SEABROOK — Thanks to the marvels of technology — and money from the town’s cable franchise agreement — those wanting to watch a town meeting can now do so anytime and whenever they want, via their computer and the web.
It’s been about a month since new equipment was installed in Town Hall’s recording studio, and the difference in the reception residents have been getting at home over cable access channel 22 has been nothing short of amazing, according to Selectman Ed Hess.
But one of the biggest additions to the new system has come a bit more recently and allows interested parties to watch meetings and keep abreast of local government on the web, either as they’re being telecast — live streaming — or any time it’s convenient — on demand.
The new service is possible thanks to the abilities of Seabrook’s technical and computer guru Brian Murphy, who’s worked very hard to get everything up and running, Hess said.
To access the service, just pull up the town’s website at www.seabrooknh.org, Murphy said. Then go to “Town Departments” on the left side vertical menu and click on SCTV-22. After that, users can choose the “Rebroadcast schedule” to learn when a meeting will appear on Channel 22, or choose to watch “Web Simulcast” to view a meeting on their computers right as it’s happening.
To watch a past meeting that’s been archived, chose “On Demand,” which pulls up a list of the most current meetings available. There is also a search component that will allow users to search for and watch meetings from months past.
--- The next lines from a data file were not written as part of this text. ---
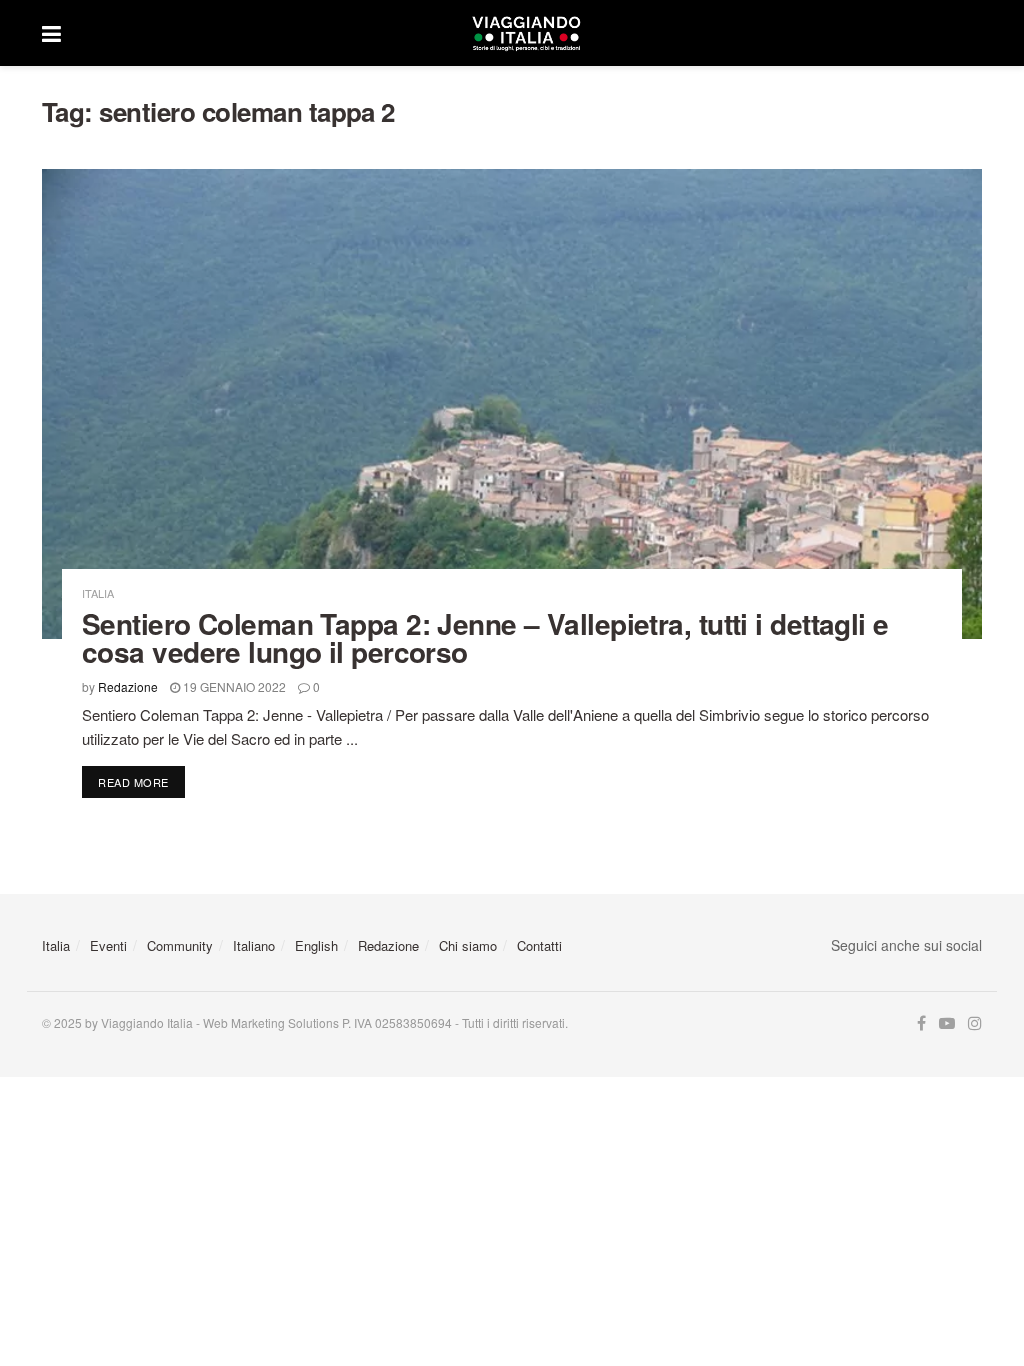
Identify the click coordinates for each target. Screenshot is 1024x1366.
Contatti (539, 945)
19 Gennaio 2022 (233, 686)
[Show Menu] (51, 33)
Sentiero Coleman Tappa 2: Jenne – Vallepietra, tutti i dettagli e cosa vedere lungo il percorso (485, 637)
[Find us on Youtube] (947, 1023)
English (316, 945)
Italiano (254, 945)
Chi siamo (468, 945)
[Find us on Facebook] (921, 1023)
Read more (141, 781)
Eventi (108, 945)
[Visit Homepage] (526, 33)
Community (180, 945)
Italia (98, 593)
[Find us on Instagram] (975, 1023)
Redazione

Town boards and commissions that are taped monthly for broadcast include the Board of Selectmen, Conservation Commission, Budget Committee, Planning Board and Zoning Board of Adjustment.
According to Hess, the new system that allows such access was not only possible through Murphy’s expertise, but also thanks to Town Manager Bill Manzi’s ability to get Comcast to the table to finalize the town’s contract renewal that had been in limbo since 2009.
The new contract raised the franchise fee from 1.5 percent to 3 percent, with all of that money going back to the town.
The increase will mean about $54,000 a year to the town for technology uses, or more than $250,000 over the next five years, as well as the other half of the franchise fee going into the town’s scholarship fund for local students.